Quinta-feira, 30 de Agosto de 2012

Pedir emprestado ou adquirir livros em segunda mão têm mais adeptos. Lojas fazem promoções. Mas «velhos hábitos» de compra mantêm-se

A crise tem pouca voz na matéria quando o assunto é o regresso dos filhos à escola: a compra de material escolar e despesas com equipamento desportivo ou de informática ainda são um grande peso nas contas das famílias e os «velhos hábitos» mantêm-se. A conclusão é do Observatório Cetelem que estima que, em média, os portugueses vão dispender 507 euros no arranque do novo letivo, mais oito euros do que no ano passado. 

«Os comportamentos dos consumidores não diferem muito em relação ao ano transato. Mesmo num contexto económico de retração, as intenções de compra não se alteraram muito face a 2011», explicou Diogo Lopes Pereira, diretor de Marketing do Cetelem.

A verdade é que 89 por cento dos inquiridos pretende comprar materiais escolares novos, na sua maioria em papelarias(82%). Isto apesar de se registar uma ligeira mudança face ao ano passado, quando foram 99% os inquiridos a admitir comprar novos materiais.

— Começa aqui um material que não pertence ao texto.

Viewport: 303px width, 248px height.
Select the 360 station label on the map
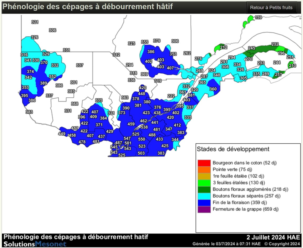(213, 89)
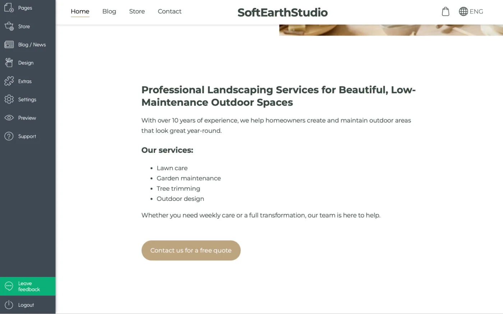Image resolution: width=503 pixels, height=314 pixels.
Task: Select the Home navigation item
Action: [x=80, y=11]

Para compensar essa diferença, há mais portugueses a ponderar pedir emprestado (20%, contra os 13% de 2011) ou a optar pela comprar livros em segunda mão (18%, mais 7% do que no ano passado). Atualmente existem 98 bancos de recolha e troca voluntária de livros escolares em todo o país e podem ser encontrados online. Esta opção pode originar poupanças de 105 milhões de euros para o Estado.

Quanto aos locais de compra de livros escolares, outra novidade: há mais famílias a comprar pela Internet (8%, mais 1% face a 2011). As papelarias são, ainda, as grandes líderes, a conquistar a preferência de 82% dos inquiridos, seguidas pelos hipers e supermercados. 

Talvez por saberem disso, há vários espaços comerciais a fazerem promoções. No Freeport, em Alcochete, por exemplo, nos fins-de-semana de 1/2 e 8/9 de setembro várias marcas terão descontos a partir de 50%. A entrada custa entre 5 euros (bilhete individual) e 10 euros (bilhete família), mas é possível pedir um convite no site do Freeport. 

As grandes superfícies apostam em preços competitivos, oferecendo descontos com cartão e «oportunidades» que se prolongam até à segunda quinzena de setembro. Na publicidade, apostam em rostos bem conhecidos do público: a Stapples convidou David Carreira, o Continente escolheu o Boss AC. 

Também na net há promoções. O portal de vendas Leiloes.net, por exemplo, promete a venda de manuais, novos ou usados, a partir de 99 cêntimos, ao mesmo tempo que o site DeBorla oferece promoções.

Mas voltar às aulas não implica apenas a compra de livros, cadernos, canetas ou mochilas. Há também os gastos com vestuário, equipamento desportivo e artigos de informática. Nesta lista, é a necessidade de roupa e calçado que mais pesa: 74% ponderam comprar vestuário para os filhos. Seguem-se os artigos de informática (com 73% a admitir esses gastos), material desportivo (67%) e mais despesas com educação (63%). 

Gastos que exigem um esforço adicional às famílias, este ano mais pesado já que os materiais escolares estão mais caros e os passes dos transportes públicos para estudantes têm regras mais apertadas. 

Nestas circunstâncias, já 40% dos inquiridos admitem comprar o material escolar à medida das necessidades e não de uma só vez, conclui o mesmo estudo.

Isto sem esquecer a semanada dos estudantes: a média é de 20 euros, mas nota-se um apertar do cinto. A percentagem de pais que disponibiliza entre 11 e 20 euros era de 28% em 2011 e situa-se, agora, nos 19%, revelou o Cetelem.